PAGE EXTRACT ▸
*****
In [1]:
import bs4; print( 'bs4 ' + bs4.__version__)
from bs4 import BeautifulSoup, SoupStrainer;

import re; print('re ' + re.__version__)

import requests; print('requests ' + requests.__version__)
import ast;
import pandas as pd; print( 'pandas ' + pd.__version__)


bs4 4.6.3
re 2.2.1
requests 2.19.1
pandas 0.22.0


In [2]:
URL_LIST_OF_ALL = 'https://en.wikipedia.org/wiki/List_of_current_members_of_the_United_States_House_of_Representatives'

LOCAL_RAW_LIST_FILE_PATH = 'data/raw_wikipedia_list.html'
SAVED_CSV_FILE_PATH = 'data/representatives_list_raw.csv'


In [3]:
def get_text_from_local():
    with open(LOCAL_RAW_LIST_FILE_PATH) as f:
        return f

def get_text_from_url_and_save(url):
    text = requests.get(url).text
    with open(LOCAL_RAW_LIST_FILE_PATH, 'w') as f:
        f.write(text)
    return text


def get_html_list_of_representatives():
    # first try to get from local
    try:
        return get_text_from_local()
    # otherwise pull from URL
    except:
        return get_text_from_url_and_save(URL_LIST_OF_ALL)
text = get_html_list_of_representatives()


In [4]:
# Helper functions


def get_nth_cell(row, num):
    #print('td:nth-of-type({})'.format(num))
    return row.find_all('td')[num]

def get_link_element(cell):
    link_row = get_nth_cell(cell, 1)
    return link_row.find_all(name='a')[-1]

def split_by_br(cell):
    split_by = '--BRRR--'
    cell_string = str(cell).replace('<br/>', split_by)
*****
DATA SECTION ▸
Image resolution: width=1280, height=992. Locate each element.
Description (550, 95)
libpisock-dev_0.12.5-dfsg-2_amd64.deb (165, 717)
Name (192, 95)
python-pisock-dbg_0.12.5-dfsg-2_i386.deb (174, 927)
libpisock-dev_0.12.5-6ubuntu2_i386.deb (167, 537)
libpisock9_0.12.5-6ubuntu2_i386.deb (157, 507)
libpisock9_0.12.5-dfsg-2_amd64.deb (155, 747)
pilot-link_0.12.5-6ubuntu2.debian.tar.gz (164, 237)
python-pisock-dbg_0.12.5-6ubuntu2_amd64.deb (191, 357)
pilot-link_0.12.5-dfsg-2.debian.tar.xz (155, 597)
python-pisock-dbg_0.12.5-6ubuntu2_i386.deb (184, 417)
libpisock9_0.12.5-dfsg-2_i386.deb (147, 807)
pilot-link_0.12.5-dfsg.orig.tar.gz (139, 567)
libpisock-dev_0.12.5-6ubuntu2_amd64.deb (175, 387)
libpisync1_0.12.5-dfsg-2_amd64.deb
*****
OBJECTIVE ▸
From the web-scraping notebook above, reproduce the span that starts at the words "import re; print('re" and ends after the words "print( 'pandas ' + pd.__version__)", with every character unchanged.

WRITTEN SOLUTION ▸
import re; print('re ' + re.__version__)

import requests; print('requests ' + requests.__version__)
import ast;
import pandas as pd; print( 'pandas ' + pd.__version__)